Start SOURCE PASSAGE

Wednesday, May 23, 2007

NECESSARY STRANGER by GRAHAM FOUST

ANDREA BAKER Reviews

Necessary Stranger by Graham Foust
(Flood Editions, 2006)

I. Sneaky Goodness that Works When it Shouldn’t

Necessary Stranger is a book to judge by its cover. Meaning, before you even notice quite what it’s doing, what it’s doing will be bringing you a smile. It’s very fast like that. Its vision happens to you even before you notice that it’s agile and spry, but not right with the world.

It has a plan though and it’s stated right up front. The first poem begins, “Look at the sky, go/ back inside.” The plan is, look broad, but go back to the small. Or, make small from the large, reducing to microcosms.

This is that first poem in its entirety:

1984

Look at the sky, go
back inside. Cocaine
makes its way to Wisconsin.

The TV’s thick with burial, hilarious
with seed. And while the moon,
my mind, and the real world stay home,

I will walk walk
walk unkilled around
a new year’s clumsy gallows.

Anything’s impossible. I’m not
you. Here’s to music
to be in the movies to.

Plain language is used plainly. Faux-innocence (“I will walk walk/ walk”) doesn’t deceive, but winks like a man pulling a quarter from behind a child’s ear. And playfulness is mirrored by odd negations (“Anything’s impossible.”) Contradiction is part of the fun and games, but also something to keep a leery eye on.

End SOURCE PASSAGE
Start THE DATA

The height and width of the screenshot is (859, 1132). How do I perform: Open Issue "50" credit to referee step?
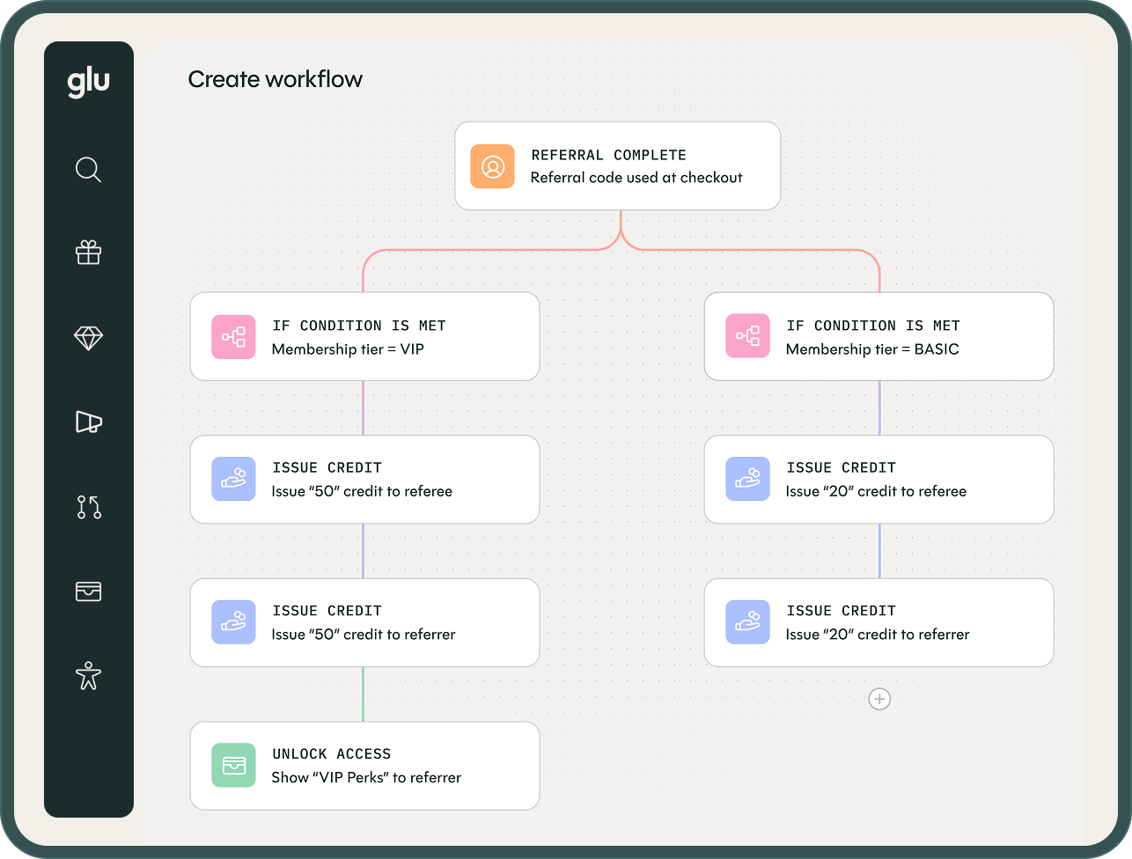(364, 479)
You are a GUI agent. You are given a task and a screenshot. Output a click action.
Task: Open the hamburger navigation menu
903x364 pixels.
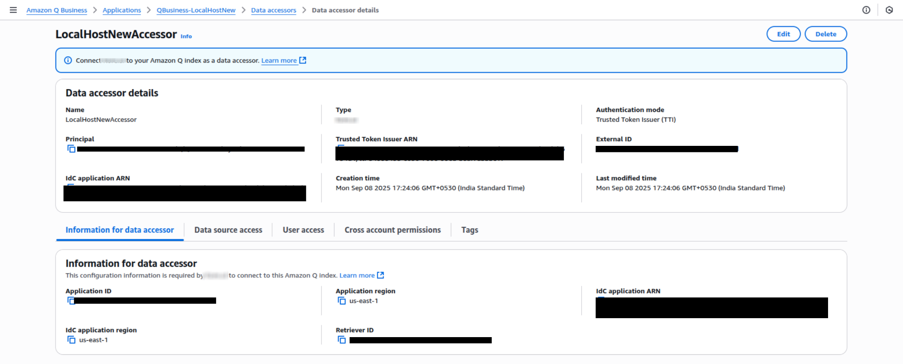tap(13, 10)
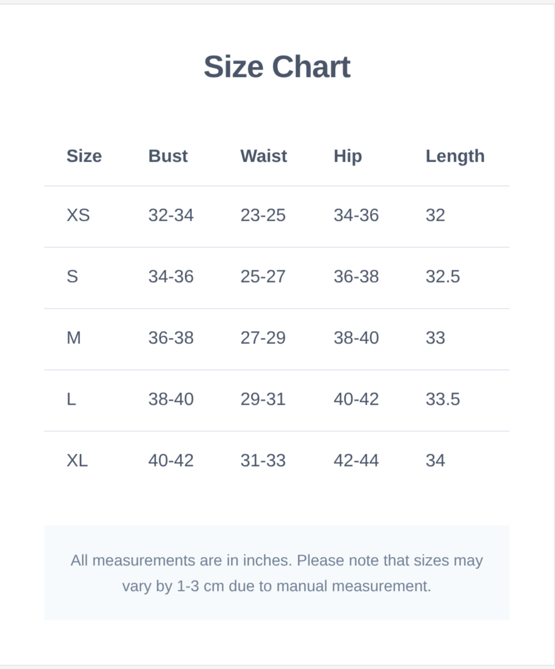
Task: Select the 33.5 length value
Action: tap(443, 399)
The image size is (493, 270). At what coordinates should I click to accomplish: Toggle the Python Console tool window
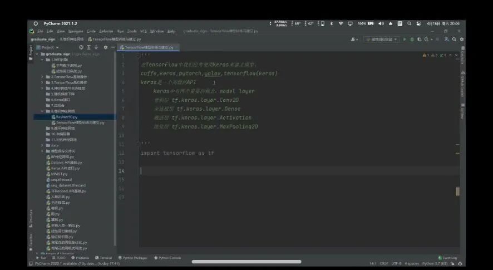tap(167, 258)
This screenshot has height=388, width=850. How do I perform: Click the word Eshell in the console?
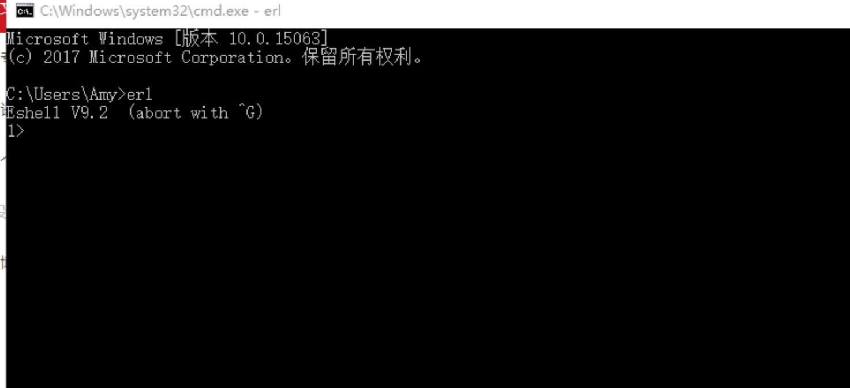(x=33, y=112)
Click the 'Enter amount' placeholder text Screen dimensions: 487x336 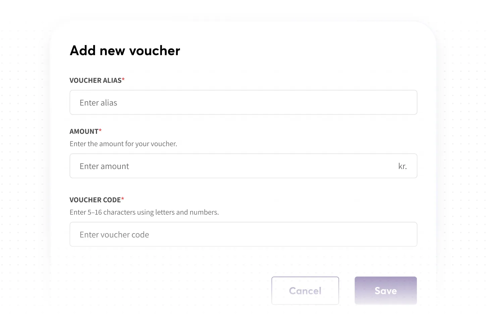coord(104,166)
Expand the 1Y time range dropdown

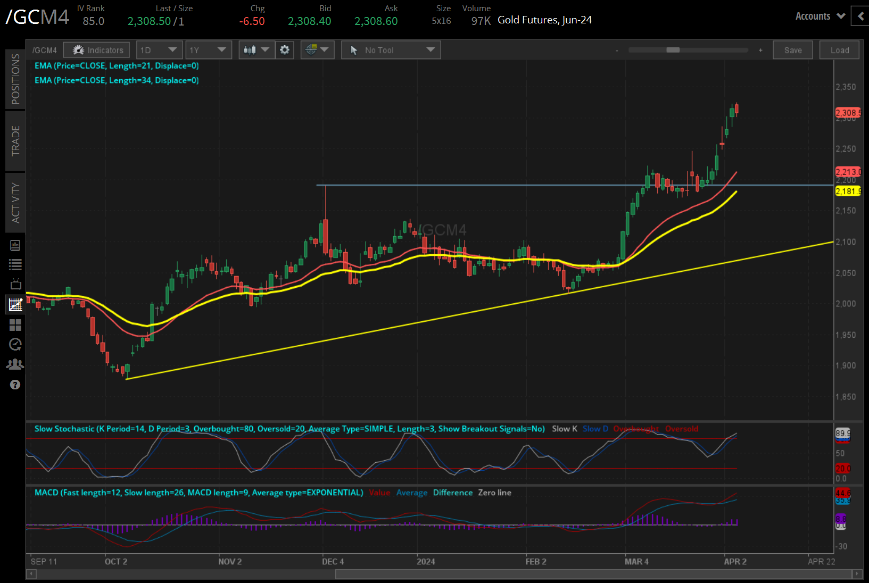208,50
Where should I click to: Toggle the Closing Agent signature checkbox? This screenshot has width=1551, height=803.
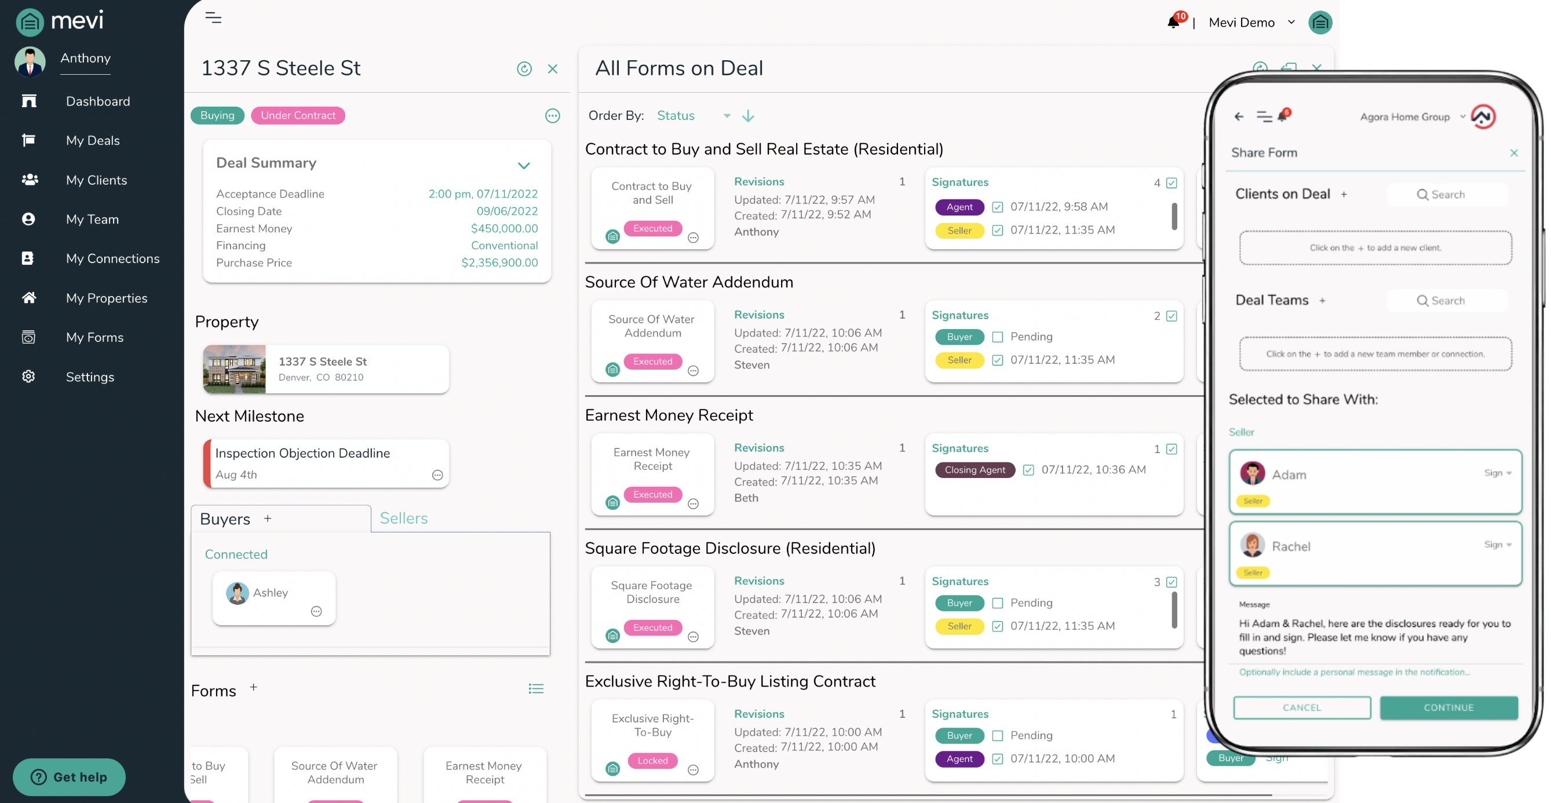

End THE DATA

**WHAT IS ASKED:**
[A] In the review of Necessary Stranger, which press published the book?
[B] Lay out everything in the rows after the review, from the first row down to the one containing "tap(167, 258)", as a Markdown table with columns No. and Line. Skip blank lines and leave the pictures out.

**THE SOLUTIONS:**
[A] Flood Editions

[B]
| No. | Line |
|---|---|
| 1 | The height and width of the screenshot is (859, 1132). How do I perform: Open Issue "50" credit to referee step? |
| 2 | (364, 479) |
| 3 | You are a GUI agent. You are given a task and a screenshot. Output a click action. |
| 4 | Task: Open the hamburger navigation menu |
| 5 | 903x364 pixels. |
| 6 | tap(13, 10) |
| 7 | Task: Select the 33.5 length value |
| 8 | Action: tap(443, 399) |
| 9 | The image size is (493, 270). At what coordinates should I click to accomplish: Toggle the Python Console tool window |
| 10 | tap(167, 258) |